Here’s a screenshot showing what was set to 0 explicitly:

The MON-SPAN-disabled captures did still show MON-HW agcCnt transitioning between 3510 and 3861 a couple of times in each session, but those transitions did not escalate into a visible glitch (no sat cliff, no phantom velocity, no hAcc spike). It looks like the agcCnt bistability is normal receiver behavior on its own, and the bug only manifests as a visible event when MON-SPAN is actively being generated. Disabling CFG-MSGOUT-UBX_MON_SPAN_UART1 could be the mechanism by which the resetting of default configuration was preventing the bug from happening.

Hopefully this is helpful or at least reinforces what CubePilot has already been seeing.

1 Like

@sidbh Any news that you can share, or any comments about the testing mentioned in the last post?

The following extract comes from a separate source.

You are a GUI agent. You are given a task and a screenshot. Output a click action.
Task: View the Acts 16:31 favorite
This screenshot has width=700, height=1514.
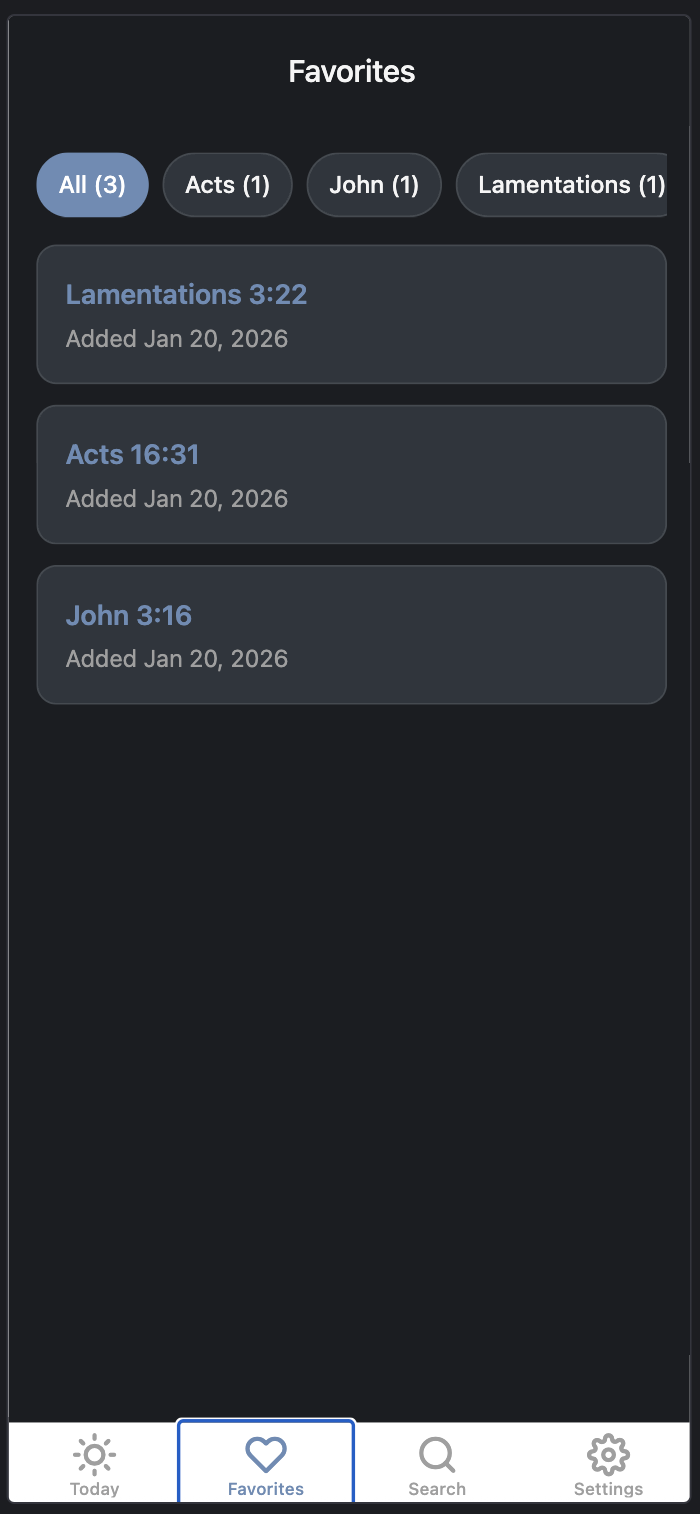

@wolke Any further issues? I have not seen anything else happen on mine in quite a few flights since doing this stuff I mentioned.

Hello,
I’m back to testing after being out sick for two weeks. We can confirm that all GNSS systems using the fix (factory reset) mentioned earlier in the thread no longer exhibit the bug during operation. Applying the factory reset is faster than manually changing the specific parameter that gets altered during the reset. As a company that would like to stick with the Here4 GNSS for various reasons, it would be helpful if CubePilot could comment on this—specifically, whether there was a particular reason for setting the parameter that way, or, looking at it another way, whether there are any known side effects to reverting to the default u-blox firmware parameters. We could then finally get back in the air!

/g

wolke

We are also facing this issue so CubePilot chiming in and a possible fix would be great. It great to see someone figure out what the underlining issue is.